14 March 2022
Watched Winter on Fire last night. History has an inside, like the cave of the heart, or spleen. “They are
not human beings,” human beings kept saying about other human beings. Broken things: buildings,
noses, eyes, the voices of witnesses. History broken, like a skull. Fast forward (is that it?) A wounded
soldier holds up his phone in bed and Zelensky peers at it. Gives the man a medal.
Bird song, until the television comes on to sirens, explosions. Not better to be there, but better to feel a part of it, to have a hand to lend, to be a witness with benefits (as it were). The screen is a part in information’s skull. You can be arrested in Russia for trading information.

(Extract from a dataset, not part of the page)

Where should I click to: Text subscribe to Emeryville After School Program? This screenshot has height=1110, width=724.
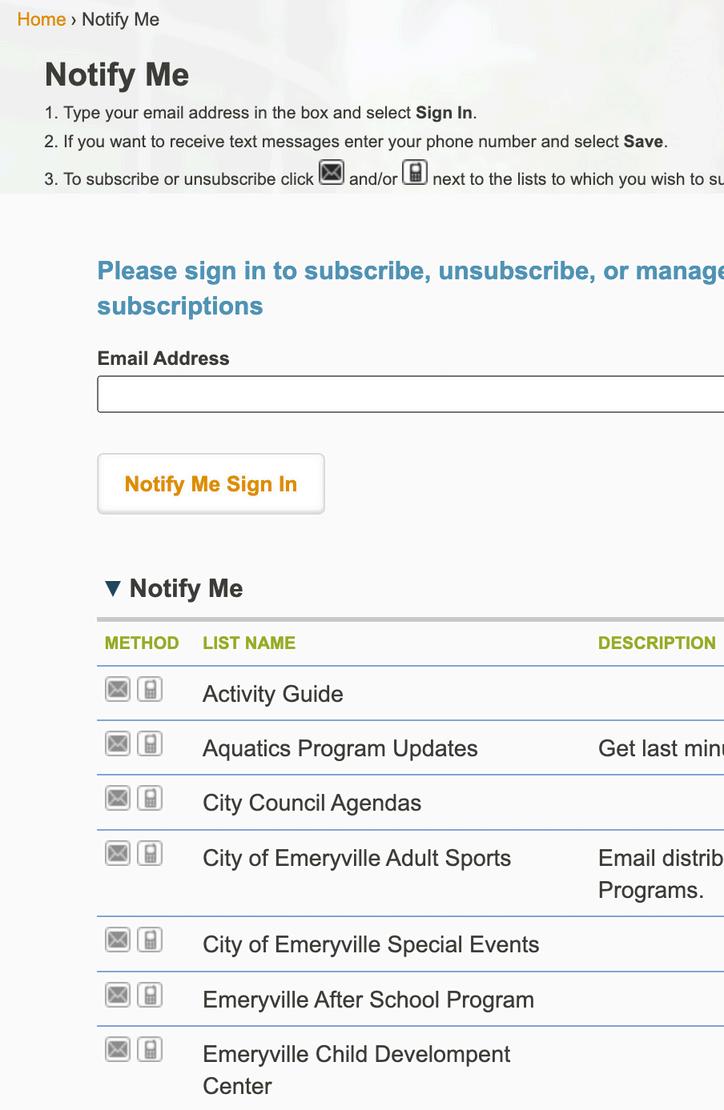pos(150,995)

You don’t fuck with Ukrainians. Bodies against tanks. Bodies against trucks. Bodies against Darth Vaders with steel wands, their magic the fracturing of bodies. They want to be more like us. Decadent, corrupt, possessed of the courage not to wear a cloth mask.
Yesterday, Lilith escaped again. Across the road, inside dense rain forest foliage, I heard pheasants being flushed this way, then that. Punctuated by barks. She came toward me; when I called, she re-entered the forest. She came back when she got thirsty.

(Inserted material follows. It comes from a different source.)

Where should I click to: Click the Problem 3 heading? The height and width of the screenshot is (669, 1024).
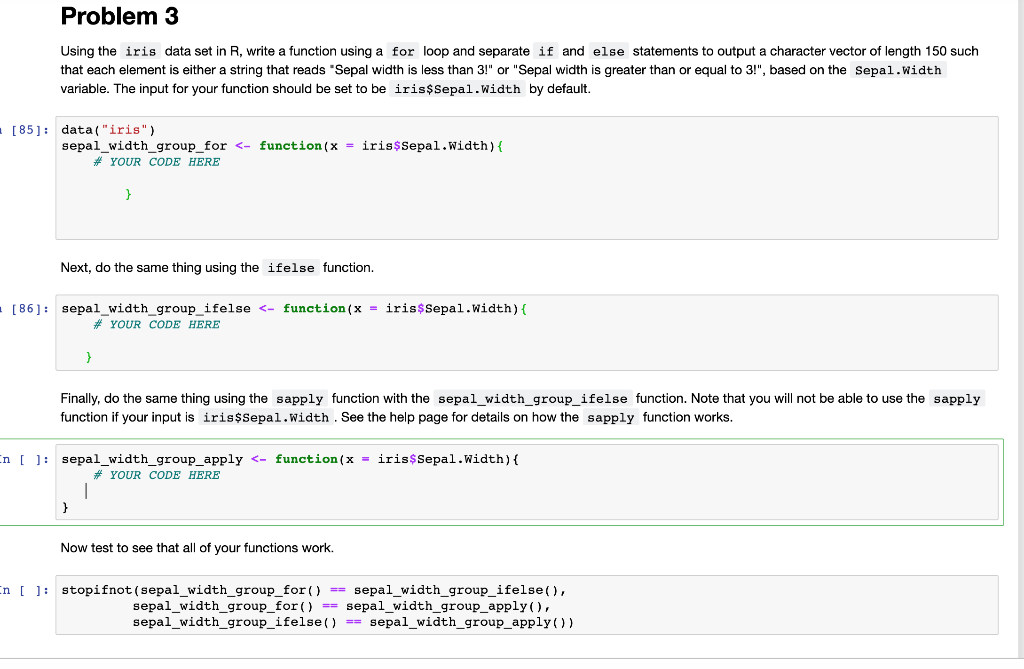tap(118, 16)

There’s drama without plot. An explosion kind of ends development, gets too quickly to denouement, kills the syllogism. Death is not a plot, nor is it an endpoint. The street-fighting continues, a young man telling his mother on the phone that he loves her (because he’s so prompted), as a body lies 10 feet away.

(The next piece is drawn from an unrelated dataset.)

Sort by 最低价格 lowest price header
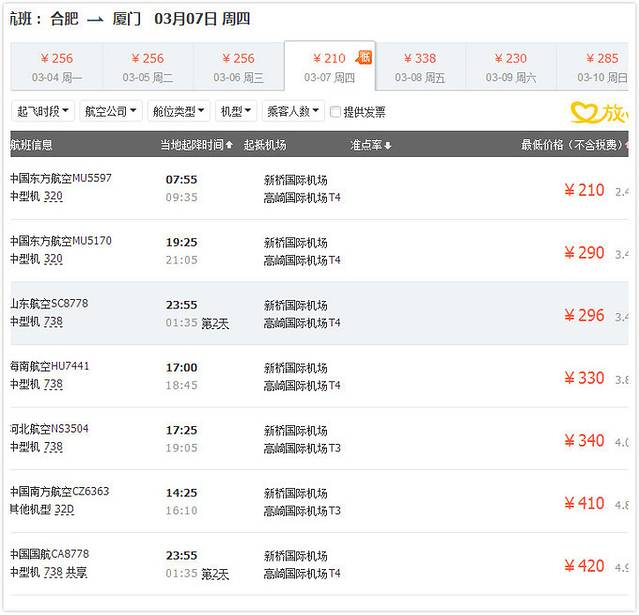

Cris puts his art up again. Bad feeling about art is not the same as bad faith in art. We cannot help Ukraine, nor can we take advantage by our witnessing. We are apart from. I want to take your portrait means I am relieving you of something about yourself, whatever trace of you there is in your image. That’s why some people say no to be photographed; they might lose themselves to spectators, as if they were actors, not persons.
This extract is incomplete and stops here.